A few patterns deserve extra scrutiny on almost every site:
- Placeholder-only forms: labels vanish, memory load rises, errors go up.
- Tiny icon buttons: they may look tidy, but they are easy to miss on touchscreens.
- Hidden focus styles: keyboard users lose their place fast.
- Color-only error states: many users will not catch what went wrong.
- Drag-only widgets: some visitors simply cannot complete the task.
Clearer structure matters just as much. Logical headings, descriptive link text, and consistent page layouts help people move through a site with less effort. They also support search performance because clean semantic structure tends to work well for crawlers too. Accessibility and SEO are not identical, but they are very good neighbors.
Building WCAG 2.2 into web design and development
The cheapest time to fix accessibility is before the build starts. Once a site is live, every missed requirement tends to become rework. Teams often end up rewriting templates, swapping UI components, or untangling custom interactions that looked clever in design and turned into trouble in production.
That is why accessibility belongs in the same early planning conversations as SEO, page speed, analytics, and conversion paths. If you are designing a custom WordPress site, an eCommerce build, a membership platform, or a donation flow, accessibility should be part of the project scope from day one. Not as an afterthought. Not as a plugin someone adds late on a Friday. Definitely not as a magic overlay that claims to fix everything while fixing very little.
The strongest process is boring in the best possible way. Use accessible components. Set contrast standards in the design system. Define button sizes and focus styles before development starts. Write labels and error messages with the same care you give headlines and calls to action. Then test real pages with real keyboards and real zoom levels.
A practical testing rhythm usually includes automated scans, manual keyboard testing, zoom checks at 200%, screen reader spot checks, and mobile testing for target size and spacing. For teams weighing tooling, EnableAll’s 2026 comparison of Shopify accessibility apps sketches the trade-offs between automated checkers, helper widgets and remediation workflows, underscoring why human verification still matters. Automated tools catch a lot, but they do not know whether your checkout becomes confusing on step three. Humans still need to try the thing.
Which website pages to audit first for accessibility
If your site is large, do not wait for a perfect full-site audit before fixing anything. Start with the pages where a usability miss costs the most money or causes the most friction.

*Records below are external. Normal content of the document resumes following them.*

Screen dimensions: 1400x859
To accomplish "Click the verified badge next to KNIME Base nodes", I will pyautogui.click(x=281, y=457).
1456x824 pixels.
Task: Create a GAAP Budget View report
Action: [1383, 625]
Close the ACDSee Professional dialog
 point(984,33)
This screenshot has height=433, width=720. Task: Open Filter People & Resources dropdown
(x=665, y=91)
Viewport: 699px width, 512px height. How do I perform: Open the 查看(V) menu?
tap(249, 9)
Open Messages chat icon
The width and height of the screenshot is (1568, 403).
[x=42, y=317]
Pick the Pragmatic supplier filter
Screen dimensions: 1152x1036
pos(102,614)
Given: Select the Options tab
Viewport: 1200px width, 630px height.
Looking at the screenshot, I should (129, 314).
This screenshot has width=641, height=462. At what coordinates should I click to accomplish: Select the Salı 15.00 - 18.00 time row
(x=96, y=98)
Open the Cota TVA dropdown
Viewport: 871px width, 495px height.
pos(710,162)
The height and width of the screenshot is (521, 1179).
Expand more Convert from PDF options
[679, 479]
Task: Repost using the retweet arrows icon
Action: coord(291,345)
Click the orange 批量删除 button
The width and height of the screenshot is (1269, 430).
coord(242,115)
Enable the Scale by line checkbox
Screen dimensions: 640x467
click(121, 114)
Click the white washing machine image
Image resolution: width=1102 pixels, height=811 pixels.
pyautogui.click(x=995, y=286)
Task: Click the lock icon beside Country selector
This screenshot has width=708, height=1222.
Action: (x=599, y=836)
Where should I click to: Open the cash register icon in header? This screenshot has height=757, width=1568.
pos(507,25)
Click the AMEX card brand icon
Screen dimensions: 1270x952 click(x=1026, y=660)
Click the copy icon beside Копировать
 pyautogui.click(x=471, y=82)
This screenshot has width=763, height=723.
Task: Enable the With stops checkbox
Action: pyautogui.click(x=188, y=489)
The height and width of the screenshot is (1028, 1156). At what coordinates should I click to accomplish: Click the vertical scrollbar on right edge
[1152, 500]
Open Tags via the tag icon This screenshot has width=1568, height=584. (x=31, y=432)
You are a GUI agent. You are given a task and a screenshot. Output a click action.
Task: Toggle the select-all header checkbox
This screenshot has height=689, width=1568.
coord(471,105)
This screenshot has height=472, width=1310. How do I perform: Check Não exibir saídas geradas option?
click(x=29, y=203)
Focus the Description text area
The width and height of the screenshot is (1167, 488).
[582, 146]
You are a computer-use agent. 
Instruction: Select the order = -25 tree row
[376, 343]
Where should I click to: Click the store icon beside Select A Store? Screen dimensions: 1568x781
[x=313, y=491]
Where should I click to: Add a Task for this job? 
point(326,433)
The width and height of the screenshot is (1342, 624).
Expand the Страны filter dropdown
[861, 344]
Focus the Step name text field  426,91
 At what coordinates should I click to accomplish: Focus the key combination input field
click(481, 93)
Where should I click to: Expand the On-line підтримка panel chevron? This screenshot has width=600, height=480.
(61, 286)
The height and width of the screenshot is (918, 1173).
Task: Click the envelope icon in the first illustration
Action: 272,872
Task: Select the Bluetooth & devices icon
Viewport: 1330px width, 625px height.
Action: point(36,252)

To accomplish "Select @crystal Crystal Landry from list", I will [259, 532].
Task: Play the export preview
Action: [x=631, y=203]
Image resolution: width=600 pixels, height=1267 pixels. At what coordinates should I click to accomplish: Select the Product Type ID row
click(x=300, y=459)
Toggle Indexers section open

Good first targets usually include your homepage hero CTAs, top landing pages, product detail pages, cart and checkout steps, donation pages, membership signup flows, course enrollment pages, contact forms, and search or filter tools. Those are the pages where WCAG 2.2 issues tend to show up as lost revenue, lower completion rates, and avoidable support emails.
It also helps to think by task, not just by template. Can someone tab from the main menu to the primary CTA? Can they tell where focus is at all times? Can they submit a form without using a mouse? Can they correct one field error without re-entering everything? Can they tap the right button on a small phone screen while standing in a parking lot with the sun blasting the display? If the answer is no, that is not just an accessibility gap. It is a conversion leak.
For teams building sales-focused websites, this is where accessibility gets very practical. The goal is not to chase a badge. The goal is to remove friction from the moments that matter most.
And that starts with a checklist, a keyboard, and a willingness to fix the stuff that looked “fine” until someone actually tried to use it.